THINGS TO DO:
a. Answer these questions using the church dinner text, marking each answer (i), (ii), (iii) to match.
(i) What dish did Martha bring?
(ii) At what time was supper ready?
(iii) Which food was the most popular, especially with the children?
b. Copy the part of the church dinner text starting at "Some of the" and ending at "would believe otherwise.".
c. Pick up the church dinner text after its last sentence and continue writing it.

* Begin DOCUMENT TEXT *

It is sobering, is it not?
Anyway, we arrived. It was early in the afternoon. Martha…my wife…and I were charged with preparing dinner for them. The doctor was in the main room with her baby. The other couples were in the rooms of the church that had been designated as theirs for the week.
Martha dealt with the lasagna she’d brought. I wrestled with the enormous Blodgett “Zephaire” oven in the kitchen, and, finally, after looking up Youtube videos on the beast, figured out how to get it to light. Then I cooked the frozen pizza we’d gotten at the store.
Some of the children came out to play. I tried to speak to them, but they were shy.
So were their parents.
Then it was six o’clock. I went to each of the doors and knocked. I told them supper was ready. They thanked me, shyly, not quite certain how to deal with me, just as I was not quite certain how to deal with them.
How do you tell someone that no…no!…just because you are here, in the basement of a church, and I am serving you dinner…that I respect you and admire you and in no way hold myself above you?
That I know…that I know…that with just one cycle of the Rota Fortunae…I could be standing there, and you here…
And only a fool would believe otherwise.
There are so many fools in the world.
And so many of them are in our government.
So many men and women, so very privileged, who think their vast good luck is their reward…the just and earned reward of their own virtue and skill…
Their Darwinian superiority.
Sometimes, I wonder…do they, the privileged and the powerful…the self-described “libertarians,” (who do not value liberty)…the billionaires and cabinet members (an interchangeable set) of Trump’s administration…the Betsy De Voses and Stephen Feinbergs…the Koch Brothers and the Mercers…
Do they ever consider even for a moment that things might change? That someday, somehow, they might be here?
No. Probably not.
Skilled at the gathering of money, they lack (it seems) foresight in other things.
They…our guests…emerge from their bedrooms slowly. They come into the big central room. It is buffet style. They take plates and flatware and cups and then help themselves.
The lasagna was reasonably popular, as was the broccoli that Martha had prepared. But the big seller, of course, particularly with the children, was the pizza. We realized we should have gotten more of it. But, there was enough for everyone to have some. So, that was good.
They eat. We join them at the table. We try to make conversation, but it does not work. Shyness, again, I think. We are the aliens here, after all. Strange visitors from a very different world.

* End DOCUMENT TEXT *
* Begin ENTRIES SHOWN *

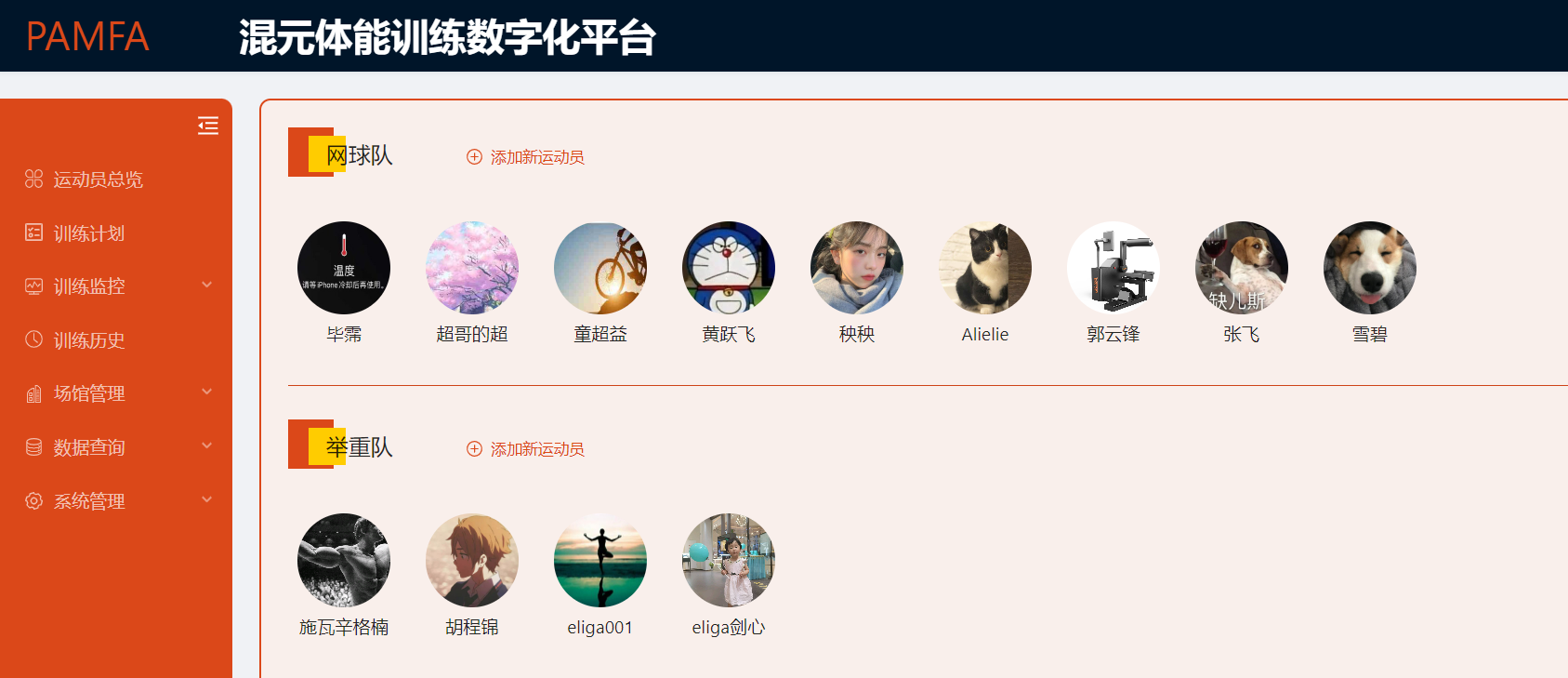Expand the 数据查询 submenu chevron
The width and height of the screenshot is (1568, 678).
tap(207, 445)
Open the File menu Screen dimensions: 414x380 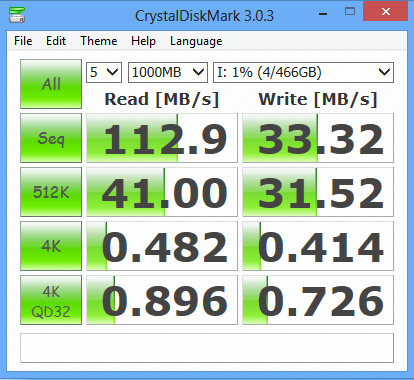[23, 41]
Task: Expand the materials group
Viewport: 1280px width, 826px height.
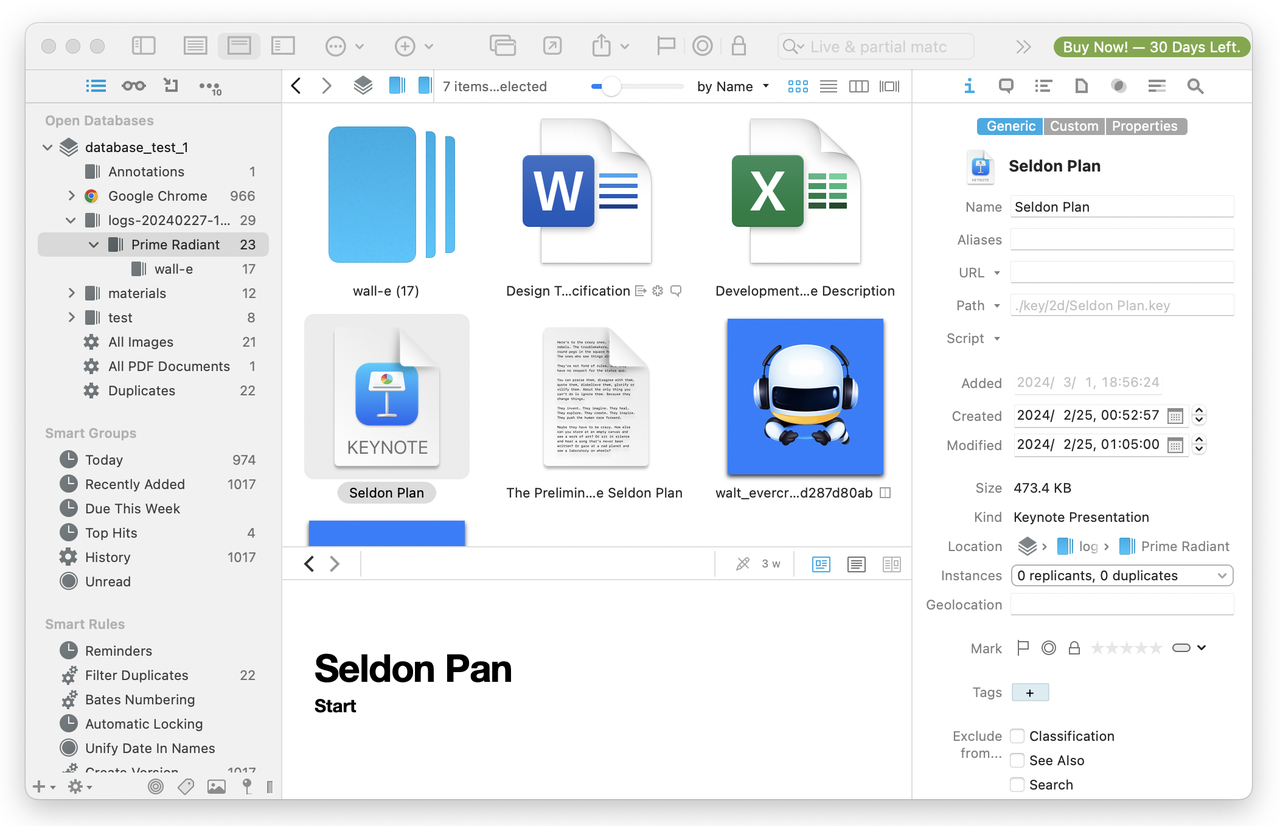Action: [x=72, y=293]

* End ENTRIES SHOWN *

EXPECTED OUTPUTS:
a.
(i) Lasagna.
(ii) Six o'clock.
(iii) The pizza.

b.
Some of the children came out to play. I tried to speak to them, but they were shy.
So were their parents.
Then it was six o’clock. I went to each of the doors and knocked. I told them supper was ready. They thanked me, shyly, not quite certain how to deal with me, just as I was not quite certain how to deal with them.
How do you tell someone that no…no!…just because you are here, in the basement of a church, and I am serving you dinner…that I respect you and admire you and in no way hold myself above you?
That I know…that I know…that with just one cycle of the Rota Fortunae…I could be standing there, and you here…
And only a fool would believe otherwise.

c.
We do get a couple of the parents to talk. One couple wants to know if Martha had put lemon on the broccoli. She said she had. Oh, they replied, it was great. They’d have to try making it that way.
When they were in a home again…
The meal comes to an end. Everyone thanks us for preparing it. Then, we start taking the dishes and the serving utensils back into the food prep area. Before we can stop them, our guests wash their own plates and flatware.
I say no, don’t bother, I’ll handle it. One of the men says, No, firmly. They always wash their own dishes.
Ah, I said, and yield, hearing the steel in his voice.
The families go their various ways. This group doesn’t seem to associate with one another. At least not much. Instead, they go to their rooms, or occupy seats in front of one of the two TV sets.
One of the couples takes their little girl outside in preparation for the fireworks. This church is in the area we call here “The Heights,” and is on a hill to boot, which means it has a superb view of the city. This means it is an excellent place to watch the display put on yearly down at the Balloon Park.
Martha and I finish the clean up. Then, there was very little left for us to do. We ended up staring at our phones, as you will in such situations.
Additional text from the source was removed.